[Begin Provided text]
But the state’s highest court issued an intervening decision, Quach v. California Commerce Club, Inc., establishing a new legal standard for waiver. Applying the new standard in Quach, the appellate court independently concluded that Sierra Pacific waived arbitration.
Pursuant to Quach, McDonald had the burden of establishing by clear and convincing evidence that Sierra Pacific had actual or constructive knowledge of its right to compel arbitration and that Sierra Pacific’s conduct was so inconsistent with an intent to enforce that right as to lead a reasonable factfinder to conclude Sierra Pacific had abandoned it.
Sierra Pacific did not deny having had actual or constructive knowledge of its own arbitration agreements, so the court focused on the second prong of the test.
“The undisputed record of trial court proceedings demonstrates that Sierra Pacific’s ‘words and conduct [were] markedly inconsistent with an intent to arbitrate,’” the court wrote. “Sierra Pacific spent years litigating this case in the trial court. For much of that time, Sierra Pacific actively resisted plaintiffs’ efforts to discover the extent to which putative class members might be subject to arbitration. Sierra Pacific refused for years to identify signatory employees or produce signed arbitration agreements, going to so far as to defy the trial court’s February 2020 order. That conduct was obviously inconsistent with an intent to arbitrate, as even Sierra Pacific appears to have recognized.”
Although Sierra Pacific couched its refusal to produce the arbitration agreements in terms of privacy concerns, the company made no effort to address those concerns through appropriate avenues, the court pointed out, such as a protective order limiting pre-certification discovery to exclude signatory employees.
“Instead, Sierra Pacific participated in extensive class discovery – both responding and propounding – all while saying nothing about any intent to arbitrate,” the court said. “And Sierra Pacific went beyond merely keeping quiet. Sierra Pacific repeatedly implied the signatory employees were part of the putative class(es), whose claims were to be litigated, rather than arbitrated.”
While Sierra Pacific argued that waiver typically involves an unreasonable delay in moving to compel arbitration and that it could not move to compel arbitration until the classes were certified, the court was not persuaded.
Sierra Pacific’s failure (or inability) to bring a motion to compel arbitration prior to class certification could not by itself constitute waiver, the court acknowledged. But that did not mean the waiver inquiry was limited to litigation conduct occurring after class certification, as arbitration rights can be waived before they become enforceable.
“Just as Sierra Pacific could affirmatively renounce arbitration ahead of class certification, so too could it impliedly waive arbitration through pre-certification conduct inconsistent with an intent to arbitration,” the court said. “Sierra Pacific’s overall litigation conduct was manifestly inconsistent with an intent to arbitrate, and so constituted clear and convincing evidence of waiver, despite the fact much of it preceded the trial court’s ruling on class certification.”
[End Provided text]
[Begin Dataset section]
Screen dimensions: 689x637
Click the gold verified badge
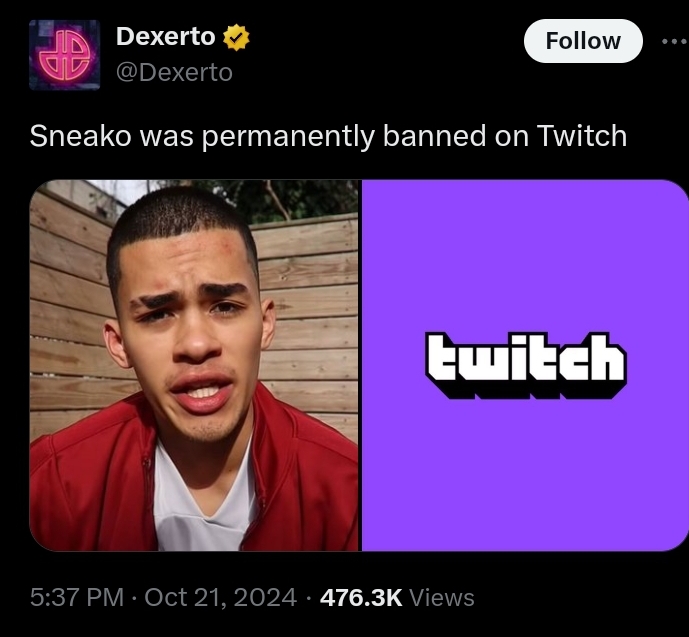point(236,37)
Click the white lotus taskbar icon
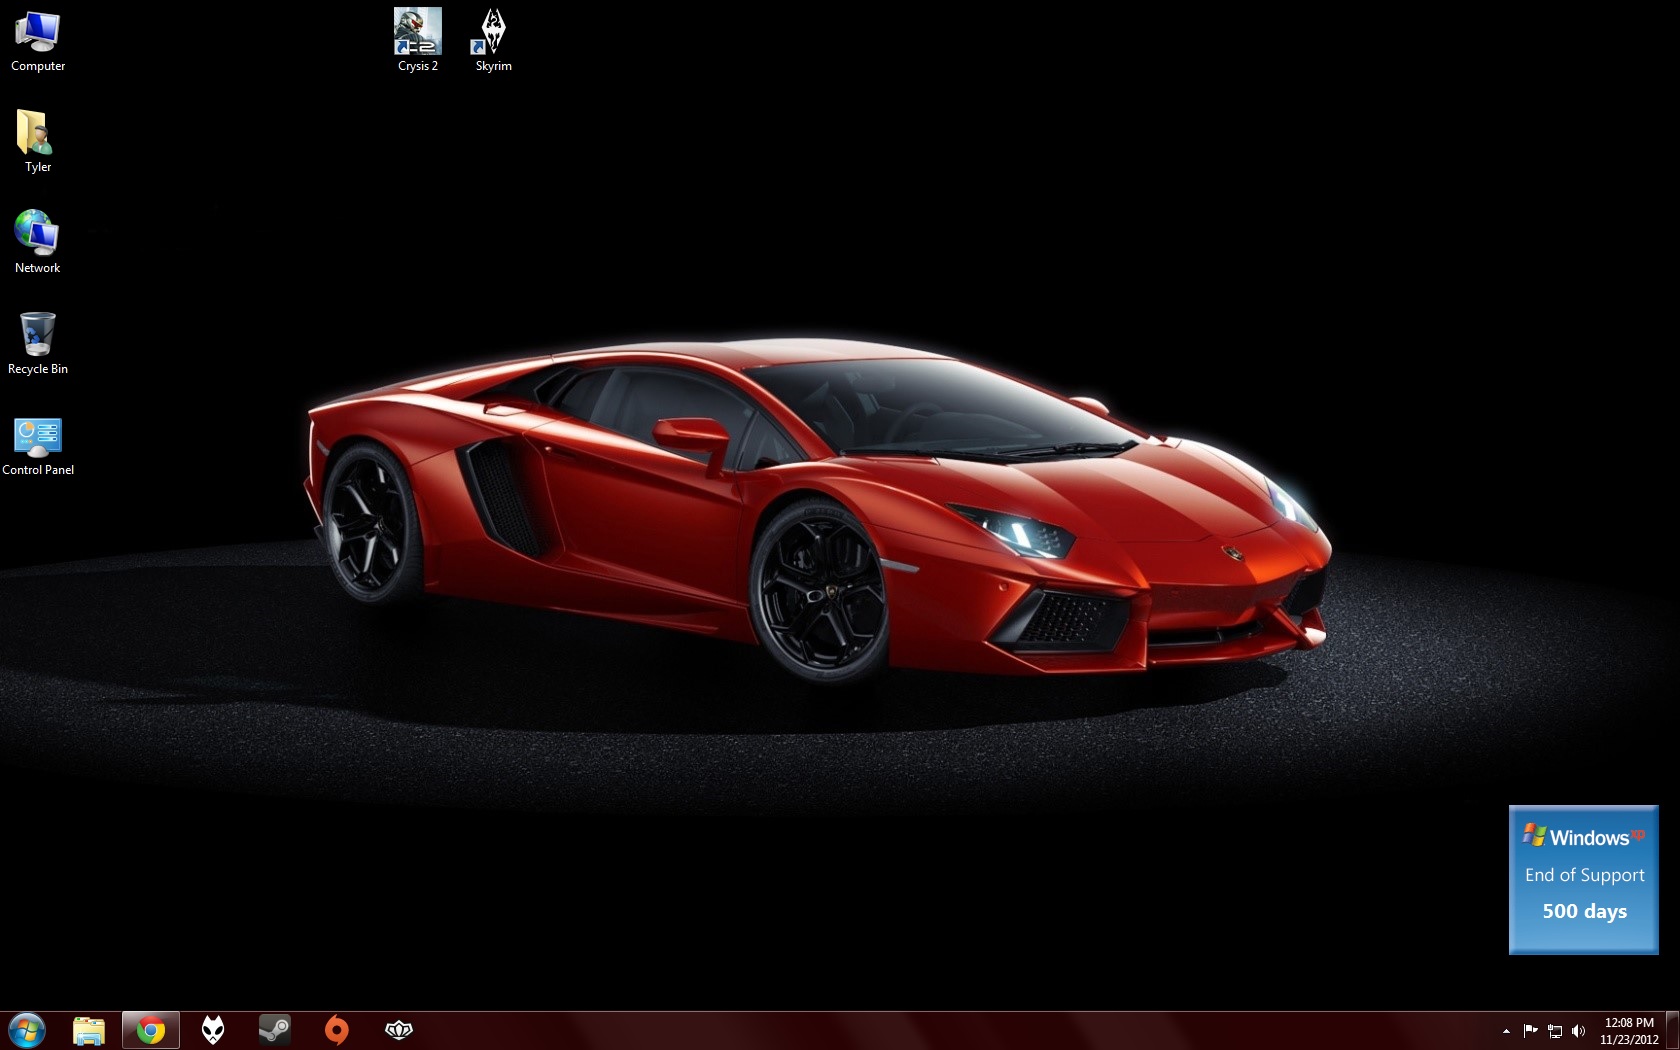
[End Dataset section]
Stated task
What is the Spanish translation of this sentence from the passage on the arbitration waiver ruling: "Sierra Pacific did not deny having had actual or constructive knowledge of its own arbitration agreements, so the court focused on the second prong of the test." The data have no connection to the text.

Task result
Sierra Pacific no negó haber tenido conocimiento efectivo o presunto de sus propios acuerdos de arbitraje, por lo que el tribunal se centró en el segundo elemento del criterio.